### INSTRUCTIONS TO FOLLOW
Among the entries that follow, some lines contain the word "computer". Show all of them.

*** INPUT Section Begins ***

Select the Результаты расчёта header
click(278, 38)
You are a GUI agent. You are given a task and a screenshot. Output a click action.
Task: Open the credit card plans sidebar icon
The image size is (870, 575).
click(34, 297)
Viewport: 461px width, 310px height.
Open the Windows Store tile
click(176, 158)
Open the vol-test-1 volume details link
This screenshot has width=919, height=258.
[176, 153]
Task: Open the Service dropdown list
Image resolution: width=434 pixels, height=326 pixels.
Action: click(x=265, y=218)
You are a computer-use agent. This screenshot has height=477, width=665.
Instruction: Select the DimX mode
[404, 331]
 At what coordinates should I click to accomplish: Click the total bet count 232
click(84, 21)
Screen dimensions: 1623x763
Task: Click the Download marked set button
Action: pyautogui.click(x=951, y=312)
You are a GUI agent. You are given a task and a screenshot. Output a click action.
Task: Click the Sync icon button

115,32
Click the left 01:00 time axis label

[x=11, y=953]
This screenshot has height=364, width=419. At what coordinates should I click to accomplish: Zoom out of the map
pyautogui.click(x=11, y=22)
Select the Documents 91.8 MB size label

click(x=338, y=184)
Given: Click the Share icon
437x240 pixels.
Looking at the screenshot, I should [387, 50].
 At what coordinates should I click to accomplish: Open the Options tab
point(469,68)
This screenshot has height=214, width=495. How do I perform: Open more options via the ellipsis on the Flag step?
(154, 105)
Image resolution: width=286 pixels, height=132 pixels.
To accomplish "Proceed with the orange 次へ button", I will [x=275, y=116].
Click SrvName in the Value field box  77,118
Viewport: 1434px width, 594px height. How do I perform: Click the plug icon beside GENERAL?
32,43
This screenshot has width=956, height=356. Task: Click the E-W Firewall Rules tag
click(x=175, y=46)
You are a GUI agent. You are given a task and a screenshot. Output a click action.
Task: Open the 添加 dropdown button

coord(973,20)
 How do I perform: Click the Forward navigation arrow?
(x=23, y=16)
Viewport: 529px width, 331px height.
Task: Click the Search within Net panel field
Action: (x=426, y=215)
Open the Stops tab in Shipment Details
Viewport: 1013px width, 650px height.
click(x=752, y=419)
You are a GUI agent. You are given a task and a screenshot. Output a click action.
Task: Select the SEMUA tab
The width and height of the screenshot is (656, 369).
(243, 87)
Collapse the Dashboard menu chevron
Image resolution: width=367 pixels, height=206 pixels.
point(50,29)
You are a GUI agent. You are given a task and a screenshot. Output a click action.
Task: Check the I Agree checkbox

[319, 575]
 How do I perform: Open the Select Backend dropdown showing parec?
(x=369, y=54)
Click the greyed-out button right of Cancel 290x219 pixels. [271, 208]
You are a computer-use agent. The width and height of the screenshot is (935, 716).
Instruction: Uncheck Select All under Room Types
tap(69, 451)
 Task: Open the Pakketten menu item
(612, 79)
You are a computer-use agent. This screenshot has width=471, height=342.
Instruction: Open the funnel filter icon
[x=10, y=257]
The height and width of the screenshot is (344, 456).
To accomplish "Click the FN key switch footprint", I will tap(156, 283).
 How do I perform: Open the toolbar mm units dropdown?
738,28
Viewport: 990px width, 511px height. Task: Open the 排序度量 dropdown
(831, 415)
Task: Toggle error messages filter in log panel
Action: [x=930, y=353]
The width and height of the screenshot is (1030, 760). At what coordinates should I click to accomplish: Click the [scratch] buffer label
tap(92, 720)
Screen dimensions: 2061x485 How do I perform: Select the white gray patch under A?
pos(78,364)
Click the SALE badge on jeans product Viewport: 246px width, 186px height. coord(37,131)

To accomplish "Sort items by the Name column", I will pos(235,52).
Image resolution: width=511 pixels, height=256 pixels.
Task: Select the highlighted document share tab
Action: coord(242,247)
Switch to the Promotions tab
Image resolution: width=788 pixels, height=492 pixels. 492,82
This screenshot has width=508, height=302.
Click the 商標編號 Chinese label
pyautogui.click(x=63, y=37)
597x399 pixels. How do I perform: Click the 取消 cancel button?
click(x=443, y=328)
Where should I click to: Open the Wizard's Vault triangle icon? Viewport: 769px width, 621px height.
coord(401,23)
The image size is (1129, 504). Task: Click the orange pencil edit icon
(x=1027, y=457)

*** INPUT Section Ends ***

### EXERCISE OUTPUT
You are a computer-use agent. This screenshot has height=477, width=665.
You are a computer-use agent. The width and height of the screenshot is (935, 716).
You are a computer-use agent. This screenshot has width=471, height=342.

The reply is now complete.